SUPPLIED ENTRIES:
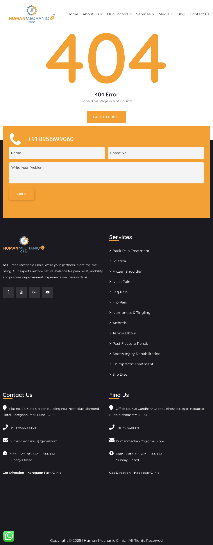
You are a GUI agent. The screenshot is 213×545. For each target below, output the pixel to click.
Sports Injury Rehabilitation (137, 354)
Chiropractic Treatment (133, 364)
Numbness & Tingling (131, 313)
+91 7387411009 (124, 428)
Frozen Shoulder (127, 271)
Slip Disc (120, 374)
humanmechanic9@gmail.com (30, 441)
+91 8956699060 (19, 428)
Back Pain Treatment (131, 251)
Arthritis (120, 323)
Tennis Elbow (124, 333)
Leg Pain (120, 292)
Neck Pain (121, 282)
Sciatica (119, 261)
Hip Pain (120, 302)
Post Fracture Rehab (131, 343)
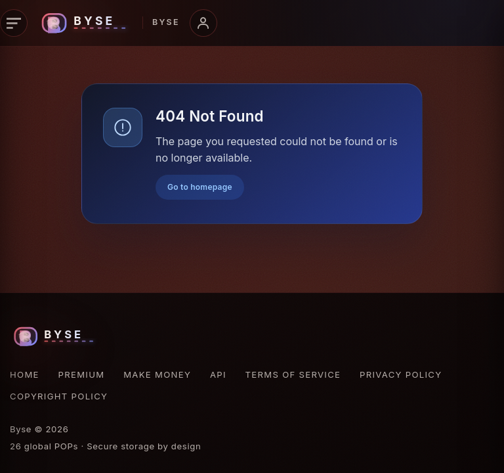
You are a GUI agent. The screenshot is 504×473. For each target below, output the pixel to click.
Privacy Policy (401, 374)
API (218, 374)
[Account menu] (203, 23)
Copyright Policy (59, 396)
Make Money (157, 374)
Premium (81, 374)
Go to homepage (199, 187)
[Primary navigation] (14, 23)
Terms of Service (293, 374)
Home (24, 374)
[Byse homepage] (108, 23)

EXERCISE GOAL: Rewrite the rows from the line containing "Neck Pain (121, 282)" through the last row, both included, putting "Notice" wherever "Policy" appears and keeping everything else the same. Leave the pictures out of your answer.

EXERCISE RESULT:
Neck Pain (121, 282)
Sciatica (119, 261)
Hip Pain (120, 302)
Post Fracture Rehab (131, 343)
You are a GUI agent. The screenshot is 504×473. For each target below, output the pixel to click.
Privacy Notice (401, 374)
API (218, 374)
[Account menu] (203, 23)
Copyright Notice (59, 396)
Make Money (157, 374)
Premium (81, 374)
Go to homepage (199, 187)
[Primary navigation] (14, 23)
Terms of Service (293, 374)
Home (24, 374)
[Byse homepage] (108, 23)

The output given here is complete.